Cricket SA’s race-related comments from acting chief executive Kugandrie Govender, a week ago, that employment would be exclusive to black consultants only added fuel to an out-of-control racial fire in South Africa.
Cricket SA, through an interim chief executive, did not need to make an emphatic statement about inclusiveness and exclusiveness.
I’d like to think that since 1991’s unification of cricket in South Africa, an emphasis naturally would have been on black employment.
The fact that nearly 30 years after unification, Cricket SA released a statement clarifying black employment contradicting Govender’s comments in an attempt to defend her simply sums up the chaos within South African cricket.
SA Cricket Magazine editor Ryan Vrede wrote a powerful column about his confusion with it all. Vrede is not the only one confused.

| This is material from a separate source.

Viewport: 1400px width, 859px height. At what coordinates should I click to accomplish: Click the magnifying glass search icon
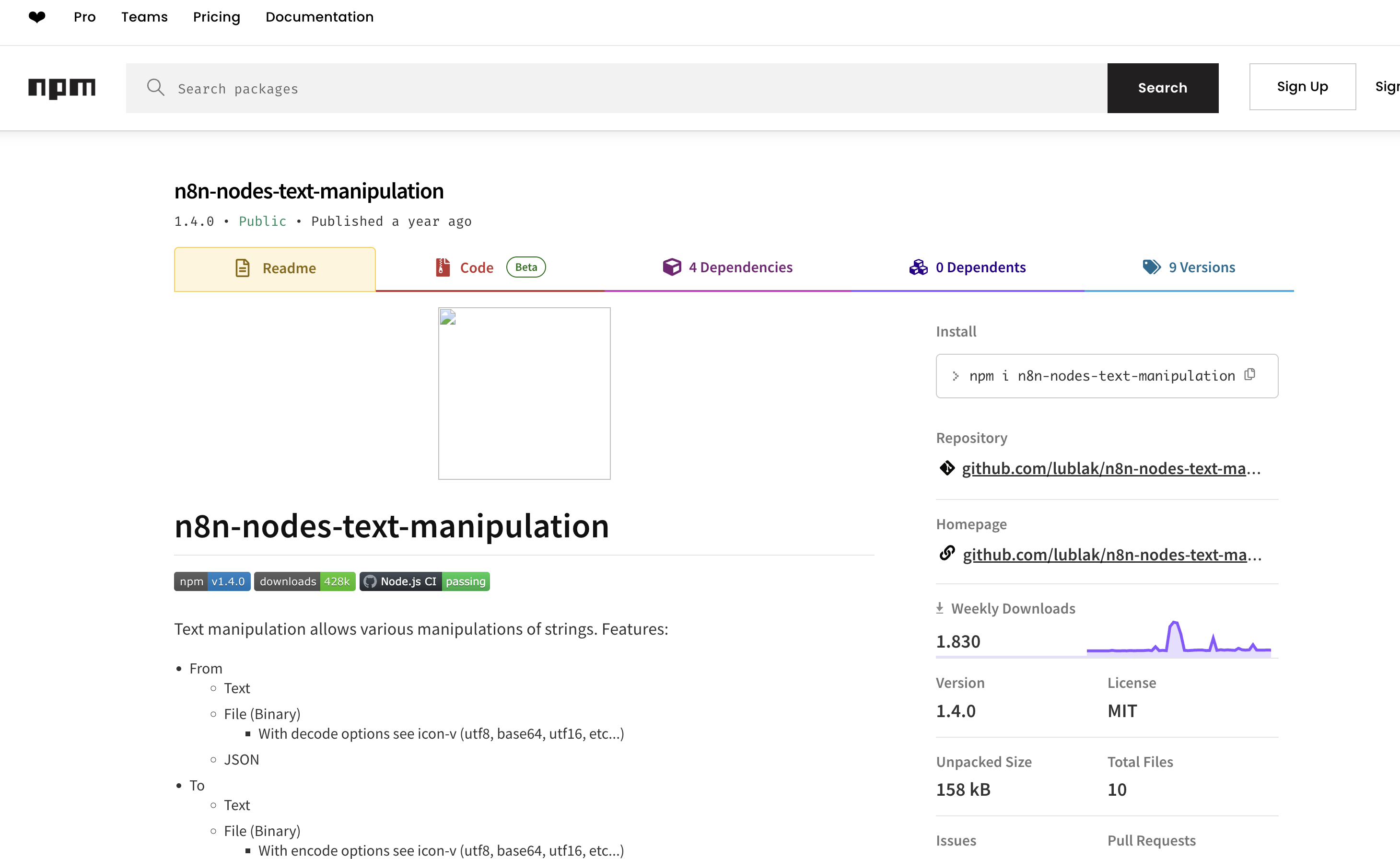(x=156, y=88)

Govender a week ago said if “there is a particular skill that only a white consultant can offer CSA, then we will use them”.
She continued: “We need to ask ourselves: Could we have employed a black person in this position? We are not saying we don’t want any white people.”
In effect, she was speaking about affirmative action and a transformed view of the organisation, something that was said in the early 1990s.
When the media reported Govender’s comments, Cricket SA took the moral high ground, when at a time the words “Cricket SA and morality” certainly aren’t bedmates.
Given the lack of integrity within Cricket SA, the use of words and contradictions in the statement should not have been surprising.
But still it was significant because it spoke of “sadness” in the leadership’s reaction to the reporting of the comments.
What the statement should have reflected was the accuracy in the reporting and an acknowledgement that if, 30 years after unification, this kind of statement has to be made public then something has been awfully rotten for the last three decades.
The statement also sold affirmative action in the guise of transformation, which it said was one of the five pillars on which Cricket SA is built.
Quite frankly, it read like absolute BS.
It was nonsense because if transformation was one of the five pillars, we’d not be having this discussion and I wouldn’t be writing this type of column in 2020.
Did those who scripted the words look in the rearview mirror to see who and what they were spinning a yarn for? Clearly not.
Cricket SA is rotten and it has to be cleaned up. Personal agendas have been serviced and continue to be serviced in the guise of transformation and affirmative action. Transformation and affirmative action, particularly in South Africa, should be a way of life and not something that gets measured per event or occasion.
If Cricket SA has work to do, then the same is true of WP Rugby. There simply is no justification for the appointment of Ebrahim Rasool as the new chairman of WP.
The province, in terms of professionalism, desperately needs the acumen of a business individual who can provide leadership.
What those who govern the sport in WP have given their supporters is a man whose tenure as the premier was tarnished by allegations of corruption and bribing journalists to write flattering stories about himself and harmful ones about his rivals.
The decision explains the angst among players, coaches and supporters of WP and the Stormers, just as Cricket SA’s leadership stumbles continue to scare the cricketing community.